Clovis S. Bonavides

Cement-Bond Evaluation: A Step Change in Capabilities

A new, small-diameter ultrasonic scanning logging tool has been field tested and commercially deployed for simultaneous cement-sheath and casing evaluation. The tool is designed for use in 9-5/8-in., heavy-weight casing down to 4-1/2-in. casing. Enhancements in downhole electronics, computing capabilities, and telemetry transmission allow the new circumferential acoustic scanning tool to operate on 7/32-in., 5/16-in., and 9/32-in. mono-conductor e-line cables, which allow for the data acquisition to be performed off a small foot print cased-hole unit with a smaller, lighter tool at the same logging speed as previous generation tools run off a seven-conductor e-line cable on an open-hole unit. The enhanced portability and evaluation capability in casings as small as 4-1/2 in. make the system ideally suited for land operations. Analysis of the cement data is accomplished with the same statistical variance process that has been widely used over the years to analyze data provided by all ultrasonic logging tools available in the industry, resulting in a robust and easy-to-interpret computed product in traditional, light-weight, and foam cement.

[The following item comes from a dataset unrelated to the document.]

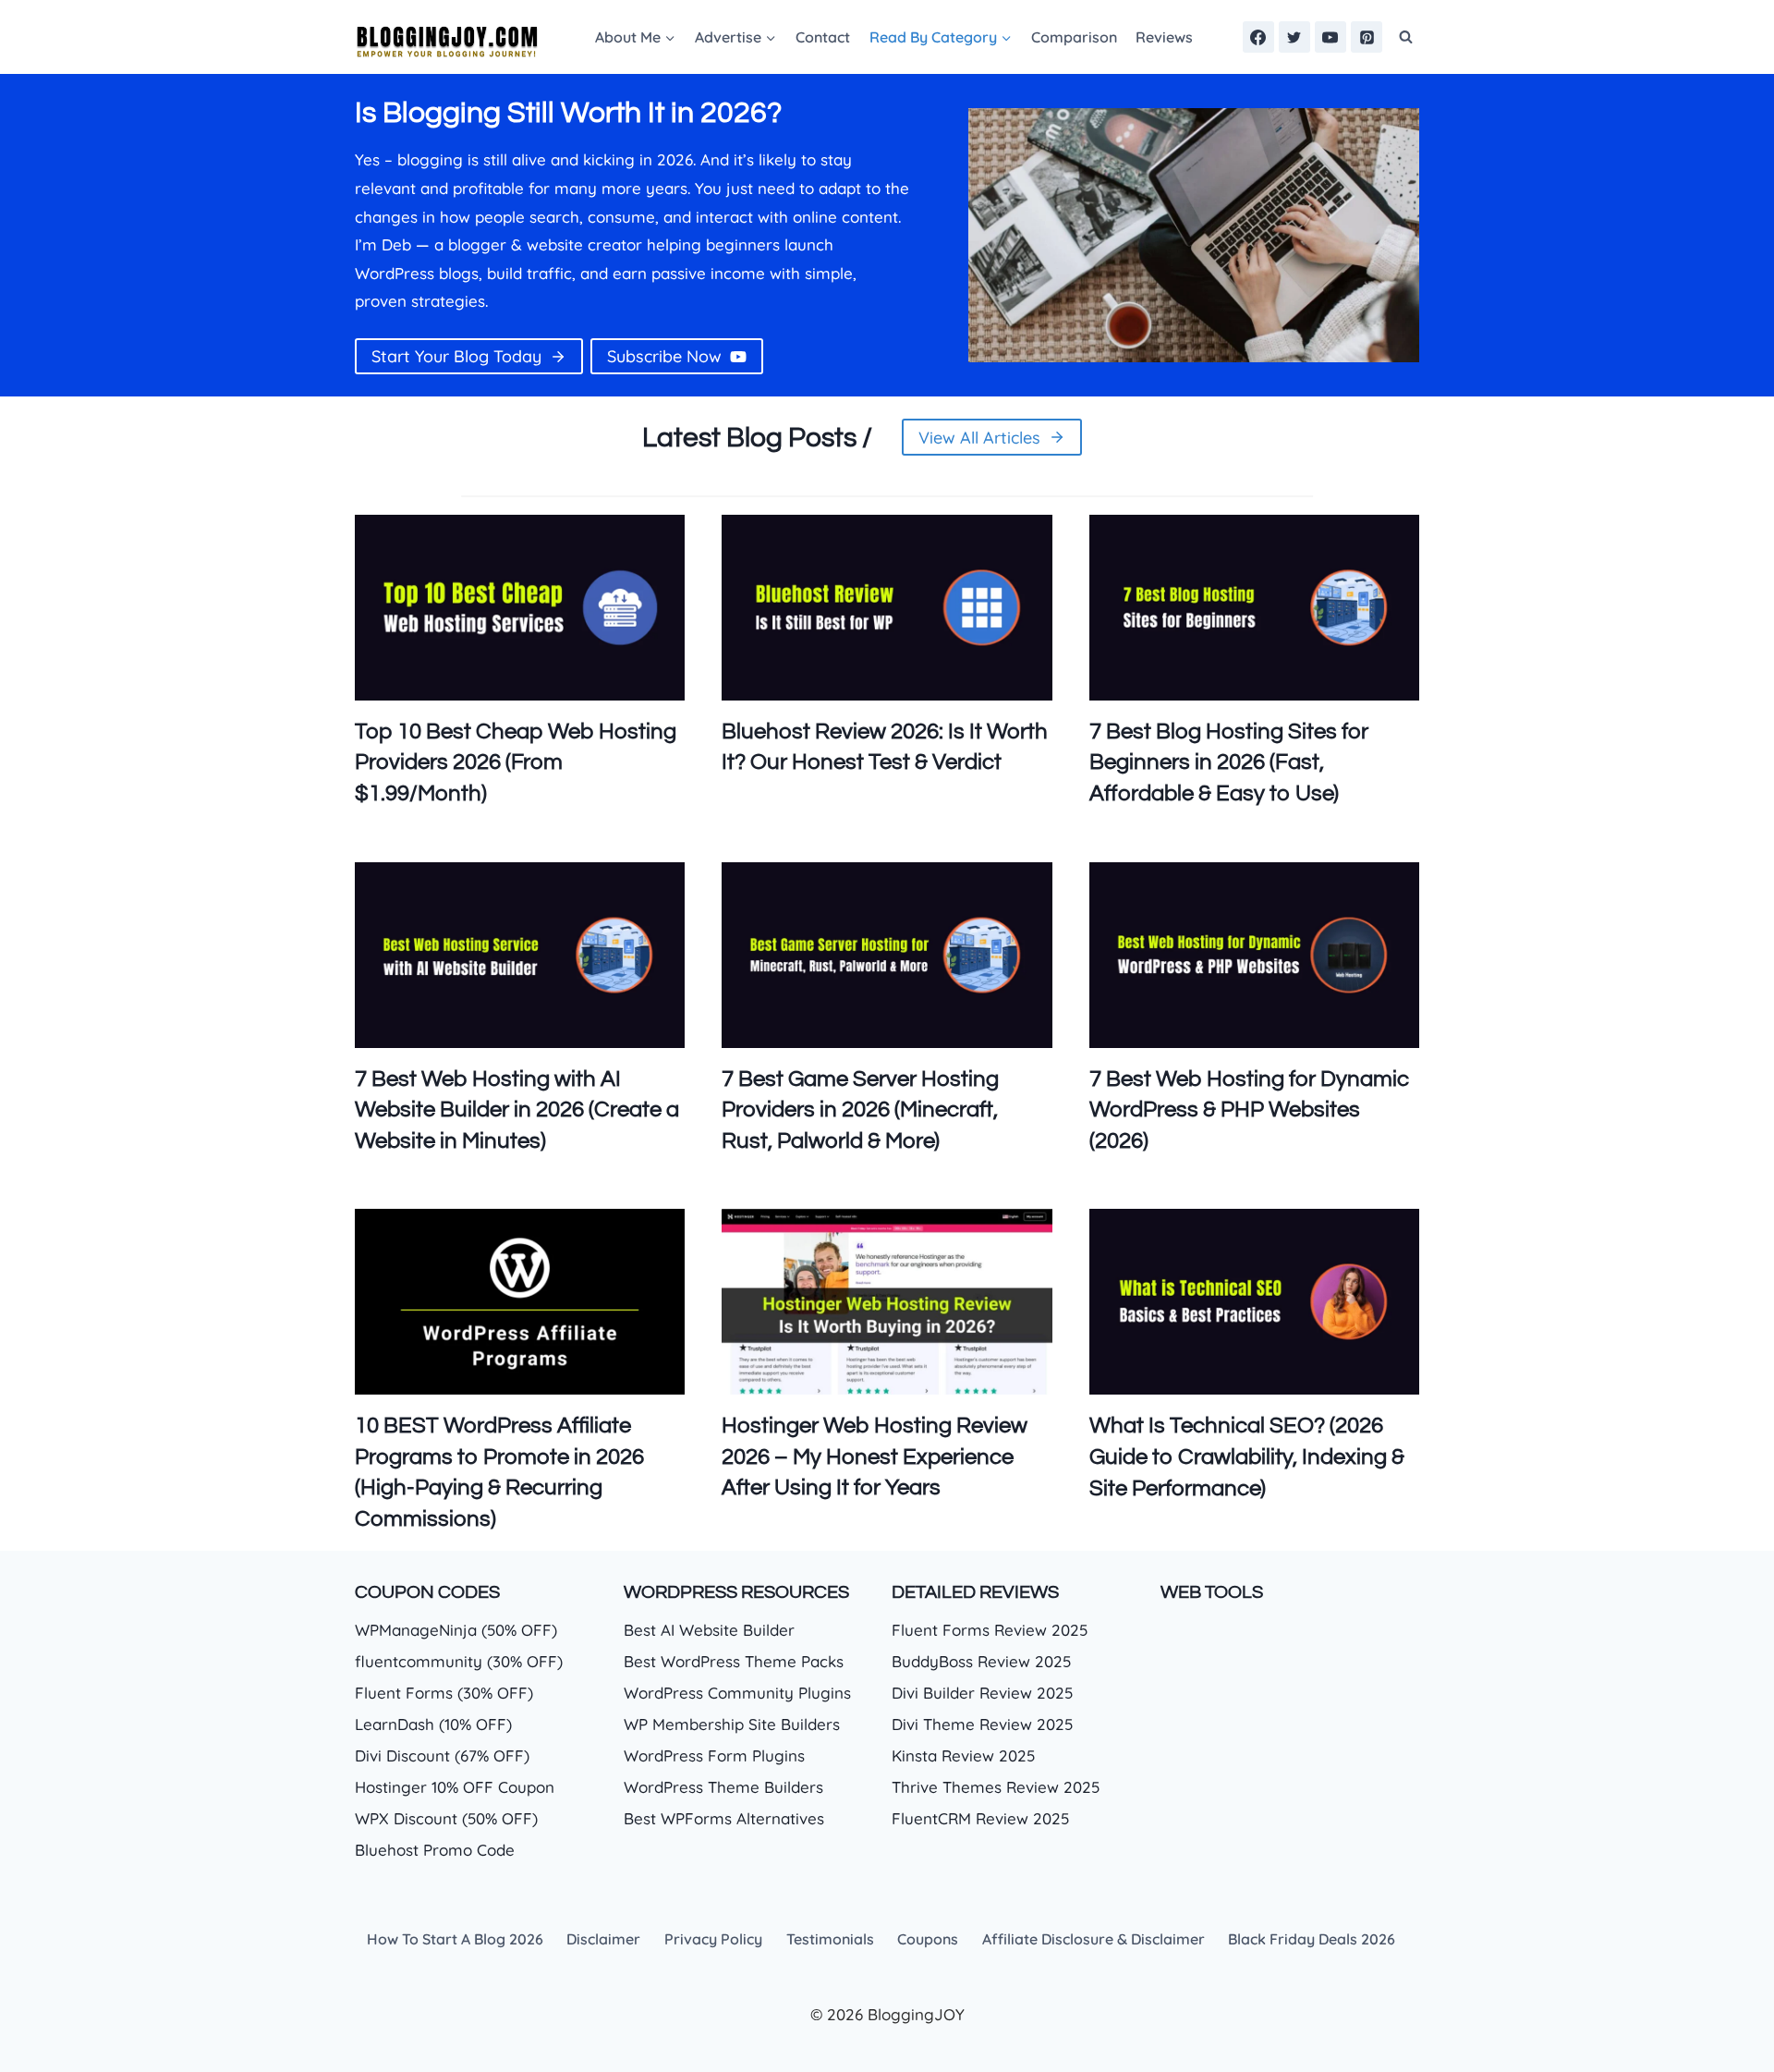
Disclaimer (603, 1939)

The cement-evaluation process uses the measured acoustic impedance of the material in the casing-formation annulus. The casing’s internal diameter is obtained from the twoway travel time and the measured borehole-fluid travel time. The casing-wall thickness is determined from the frequency content of the reflected waveform data. Both internal diameter and wall thickness are used to determine internal and external casing wear. Legacy ultrasonic scanning tools could not provide quality data in small-diameter casing because of tool size and tool-fishing constraints and near-field transducer ring-down effects. A new, interactive job-planner program has been developed to optimize data acquisition for casing size, weight, and borehole fluids. The planner determines the number of shots per scan and maximum logging speed required for the tool to provide 100% circumferential coverage without sector gaps or interpolated data. Examples comparing the multi-conductor circumferential acoustic scanning tool and the mono-conductor circumferential acoustic scanning tool in conventional and nonconventional cement slurries are presented.